Intel Q4 Beats but Warns of Supply Constraints, Shares Down 5.7%

INTCINTC

Intel beat Q4 revenue and EPS but warned supply constraints will limit sales and guided Q1 at $11.7–12.7B versus $12.6B expected, cutting shares by 5.7%. Intel’s custom ASIC business grew 50% in 2025 to a $1B run rate, but near-full capacity and yield issues threaten fab ramp into AI demand.

1. Q4 Earnings Beat Contrasted by Disappointing Q1 Outlook

Intel reported fourth-quarter revenue of $13.67 billion, beating consensus estimates of $13.37 billion, and delivered non-GAAP EPS of $0.15 versus expectations of $0.08. However, management’s guidance for first-quarter revenue between $11.7 billion and $12.7 billion fell short of the $12.6 billion analysts had modeled, and EPS guidance was essentially flat.

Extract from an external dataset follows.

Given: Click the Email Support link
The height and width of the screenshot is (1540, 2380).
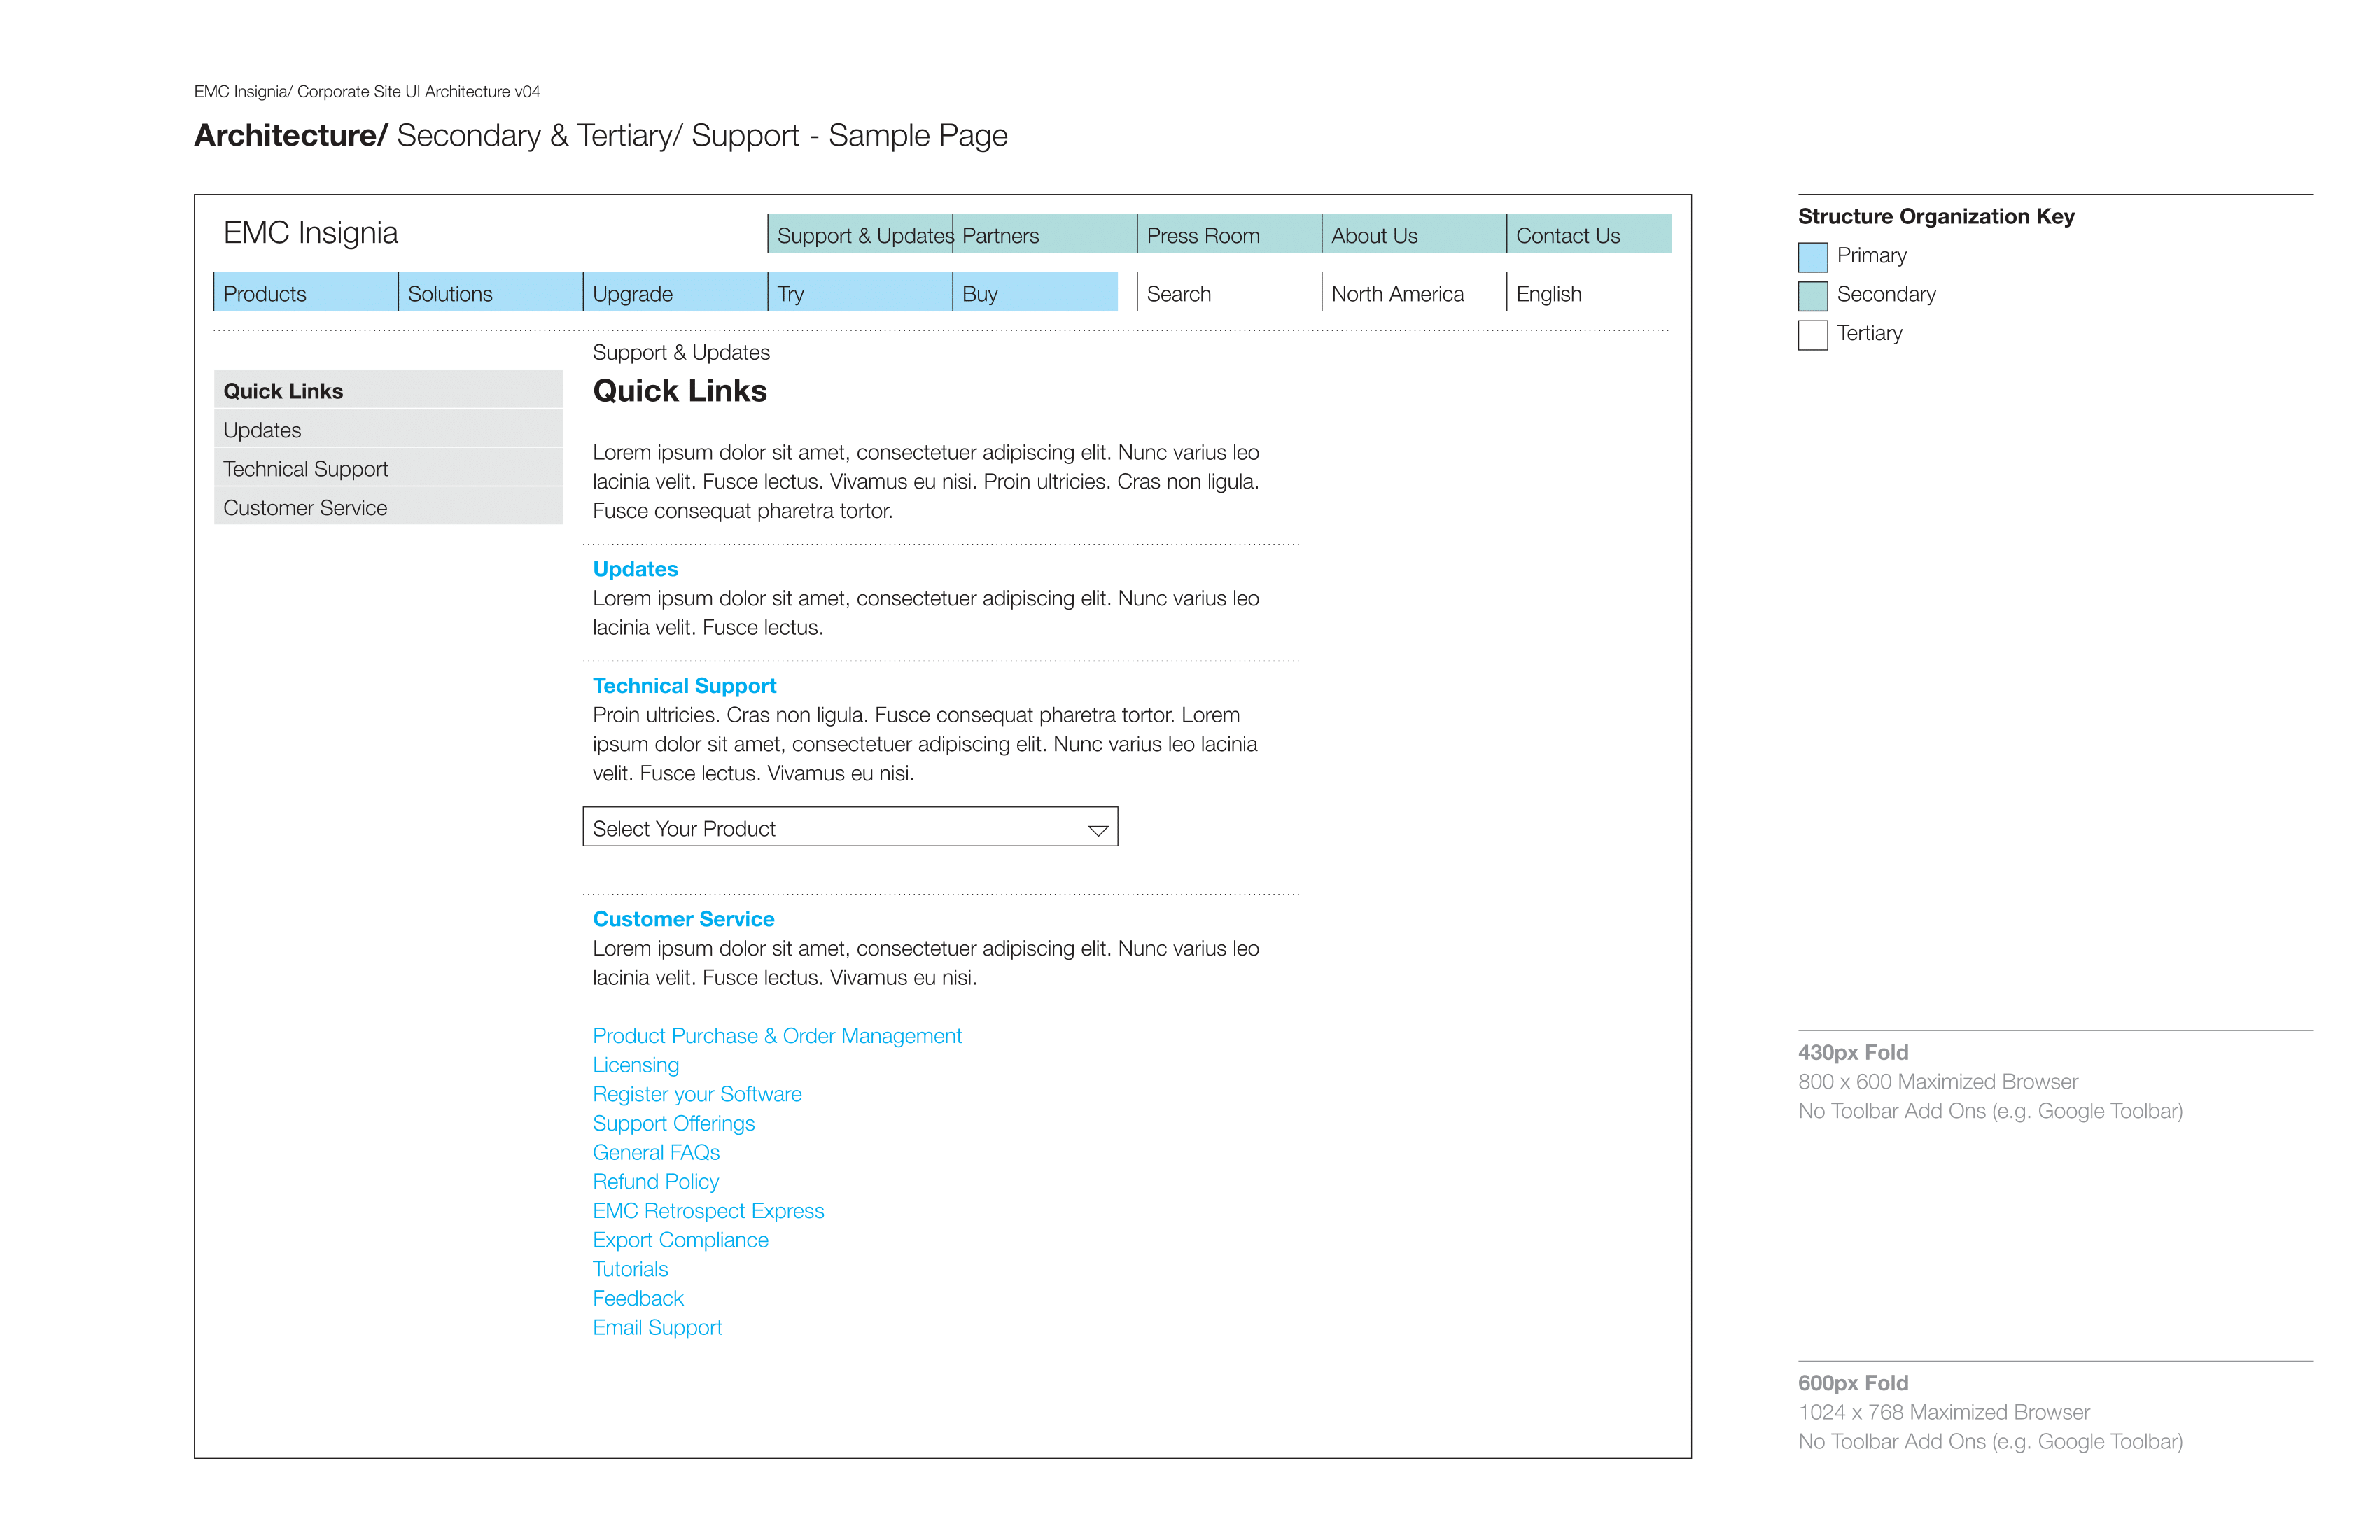Looking at the screenshot, I should click(657, 1328).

This downward revision drove a 5.7% share price decline on the day, erasing gains from the positive headline results and underscoring investor concerns over near-term growth.

2. Manufacturing Capacity Constraints Highlight Long-Term Risks

CFO David Zinsner warned that persistent internal supply constraints will limit the company’s ability to capitalize on strong demand in server and AI markets. He noted that Intel is operating near full capacity across key process nodes but is still struggling with yield issues on its most advanced fabrication lines. These production bottlenecks are expected to depress sales and margins in the coming quarters and could force customers to divert orders to rival foundries if capacity remains tight.

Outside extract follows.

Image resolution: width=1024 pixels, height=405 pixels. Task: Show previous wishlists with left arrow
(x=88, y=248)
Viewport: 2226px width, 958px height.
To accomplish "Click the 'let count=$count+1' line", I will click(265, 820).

3. Investor Reaction and Strategic Implications

Following the guidance miss, Intel’s stock underperformed major indexes that day, with volume at 4.8 million shares versus a 100 million-share average. Market participants have mixed views: some bullish analysts point to the company’s $225 billion market capitalization and its plans to prioritize high-margin AI-related products, while skeptics question whether supply improvements can arrive quickly enough to support growth. Management has indicated capital expenditure increases and yield-enhancement programs will be central to restoring capacity over the next 12 to 18 months.